En todo el mundo no hay nadie como yo.
Soy dueño de mi cuerpo, mis pensamientos, mis ideas; me pertenecen las imágenes que ven mis ojos y tengo que saber escogerlas.
Poseo mis propias fantasías, mis sueños, esperanzas y miedos.
Dado que soy dueño de mí mismo, tengo que conocerme íntimamente.Hay aspectos de mí que me confunden, otros que desconozco.
Sin embargo. esté o no de acuerdo con todo lo que soy, esto es auténtico y representa el momento en el que vivo.
Me amo, me cultivo, me consiento y me felicito,para amarme, tengo que ser yo mismo, amarme con mis virtudes y mis defectos, mi pasado, mis éxitos y mis fracasos.
Descubro mis capacidades, mis valores, transformo mis defectos en cualídades, lucho por mejorar.

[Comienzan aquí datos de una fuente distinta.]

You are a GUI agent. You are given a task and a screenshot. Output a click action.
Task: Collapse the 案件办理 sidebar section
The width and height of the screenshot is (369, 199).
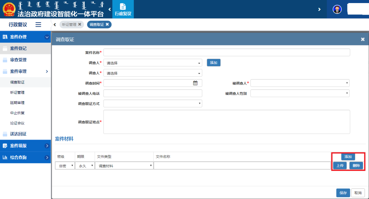[x=47, y=37]
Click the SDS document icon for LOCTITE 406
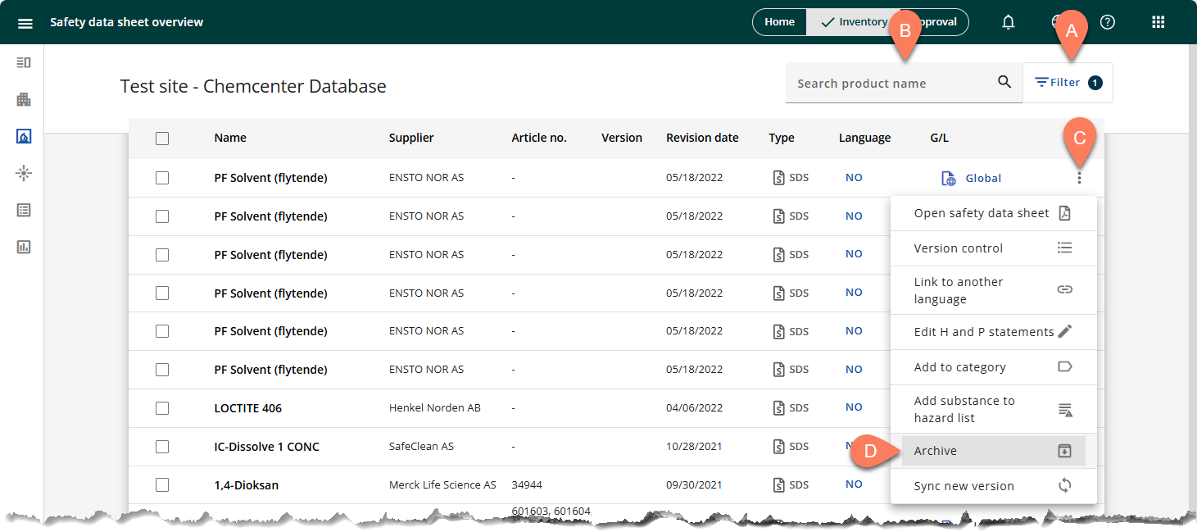 click(x=779, y=407)
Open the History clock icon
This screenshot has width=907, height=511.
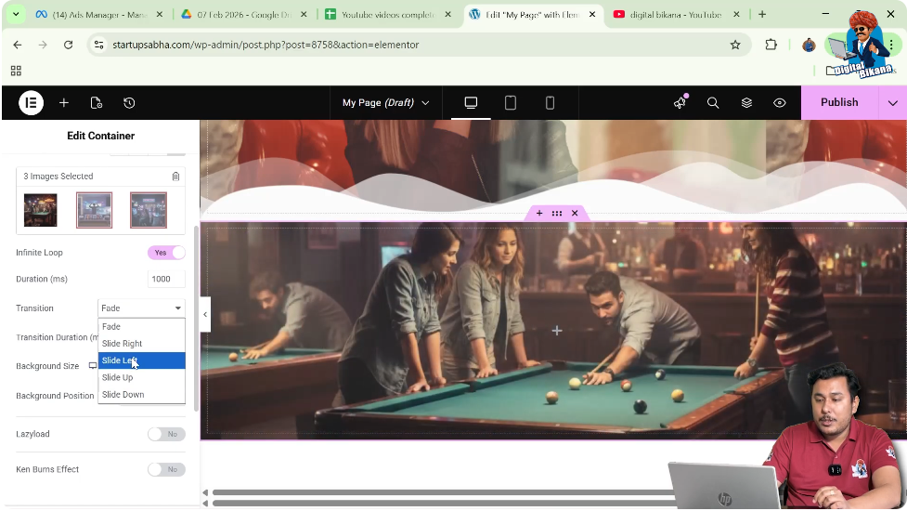tap(129, 103)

Para cultivarme, me señalo un plan de estudios, de lectura, de conocimientos que me ayuden a superar, de amigos que sean impulso y soporte de mi superación.

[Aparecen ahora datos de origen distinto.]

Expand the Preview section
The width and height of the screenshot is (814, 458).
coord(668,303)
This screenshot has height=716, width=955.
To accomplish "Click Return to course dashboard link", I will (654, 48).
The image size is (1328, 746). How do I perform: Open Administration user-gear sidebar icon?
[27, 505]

Me alejo de todo ser, hecho, o acto que pueda lesionarme.
Para consentirme me premio de pensamiento y obra porque estoy en el camino de la superación.
Me hago un regalo.Me miro al espejo y le hablo a ese amigo maravilloso y perfecto que siempre confía en mí.

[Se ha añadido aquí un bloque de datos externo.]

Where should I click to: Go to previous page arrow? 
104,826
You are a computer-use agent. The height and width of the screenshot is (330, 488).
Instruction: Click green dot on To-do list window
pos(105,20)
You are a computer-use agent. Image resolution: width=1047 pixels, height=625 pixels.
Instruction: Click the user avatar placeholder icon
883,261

Y me felicito porque, Bueno soy estupendo! Me amo!
Salma dijo
EXCELENTE observación... encontré algo de esto con Paulo Coello en "Verónica decide morir" quizá los "locos" "idos" etc...sean los que son más felicies viviendo sin ataduras y en el real mundo real.
También observación respaldada desde algun punto de vista en "Muchas vidas muchos maestros" de Brian Weiss.